**Your goal**
Reproduce all of the entries below word for word, line by line.
## Begin Exercise inputs
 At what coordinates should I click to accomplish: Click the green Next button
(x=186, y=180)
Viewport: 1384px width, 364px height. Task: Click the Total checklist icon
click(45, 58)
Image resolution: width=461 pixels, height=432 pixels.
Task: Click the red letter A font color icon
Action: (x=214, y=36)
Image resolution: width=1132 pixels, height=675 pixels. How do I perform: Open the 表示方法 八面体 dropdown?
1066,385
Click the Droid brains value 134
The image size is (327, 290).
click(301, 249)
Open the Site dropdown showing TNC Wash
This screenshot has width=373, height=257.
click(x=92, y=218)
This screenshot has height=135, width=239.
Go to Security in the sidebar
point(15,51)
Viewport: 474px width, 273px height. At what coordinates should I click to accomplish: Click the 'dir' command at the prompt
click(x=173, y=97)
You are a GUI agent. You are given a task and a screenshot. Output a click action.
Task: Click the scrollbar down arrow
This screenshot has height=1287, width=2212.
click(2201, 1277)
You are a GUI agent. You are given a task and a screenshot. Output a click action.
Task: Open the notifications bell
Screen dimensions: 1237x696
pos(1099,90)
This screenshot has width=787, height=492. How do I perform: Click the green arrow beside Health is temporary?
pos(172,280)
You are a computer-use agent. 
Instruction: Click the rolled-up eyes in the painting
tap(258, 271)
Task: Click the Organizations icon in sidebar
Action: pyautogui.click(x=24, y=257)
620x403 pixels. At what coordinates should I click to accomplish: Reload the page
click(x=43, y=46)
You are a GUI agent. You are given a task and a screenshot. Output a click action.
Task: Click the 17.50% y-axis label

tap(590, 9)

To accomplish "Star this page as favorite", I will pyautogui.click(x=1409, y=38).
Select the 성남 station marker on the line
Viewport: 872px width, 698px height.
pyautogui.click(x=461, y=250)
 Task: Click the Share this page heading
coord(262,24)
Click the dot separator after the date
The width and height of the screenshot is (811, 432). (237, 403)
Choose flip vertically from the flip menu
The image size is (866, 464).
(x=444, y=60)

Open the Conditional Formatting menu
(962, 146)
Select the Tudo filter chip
## End Exercise inputs
**Exercise response**
 At what coordinates should I click to accomplish: Click the green Next button
(x=186, y=180)
Viewport: 1384px width, 364px height. Task: Click the Total checklist icon
click(45, 58)
Image resolution: width=461 pixels, height=432 pixels.
Task: Click the red letter A font color icon
Action: (x=214, y=36)
Image resolution: width=1132 pixels, height=675 pixels. How do I perform: Open the 表示方法 八面体 dropdown?
1066,385
Click the Droid brains value 134
The image size is (327, 290).
click(301, 249)
Open the Site dropdown showing TNC Wash
This screenshot has width=373, height=257.
click(x=92, y=218)
This screenshot has height=135, width=239.
Go to Security in the sidebar
point(15,51)
Viewport: 474px width, 273px height. At what coordinates should I click to accomplish: Click the 'dir' command at the prompt
click(x=173, y=97)
You are a GUI agent. You are given a task and a screenshot. Output a click action.
Task: Click the scrollbar down arrow
This screenshot has height=1287, width=2212.
click(2201, 1277)
You are a GUI agent. You are given a task and a screenshot. Output a click action.
Task: Open the notifications bell
Screen dimensions: 1237x696
pos(1099,90)
This screenshot has width=787, height=492. How do I perform: Click the green arrow beside Health is temporary?
pos(172,280)
You are a computer-use agent. 
Instruction: Click the rolled-up eyes in the painting
tap(258, 271)
Task: Click the Organizations icon in sidebar
Action: pyautogui.click(x=24, y=257)
620x403 pixels. At what coordinates should I click to accomplish: Reload the page
click(x=43, y=46)
You are a GUI agent. You are given a task and a screenshot. Output a click action.
Task: Click the 17.50% y-axis label

tap(590, 9)

To accomplish "Star this page as favorite", I will pyautogui.click(x=1409, y=38).
Select the 성남 station marker on the line
Viewport: 872px width, 698px height.
pyautogui.click(x=461, y=250)
 Task: Click the Share this page heading
coord(262,24)
Click the dot separator after the date
The width and height of the screenshot is (811, 432). (237, 403)
Choose flip vertically from the flip menu
The image size is (866, 464).
(x=444, y=60)

Open the Conditional Formatting menu
(962, 146)
Select the Tudo filter chip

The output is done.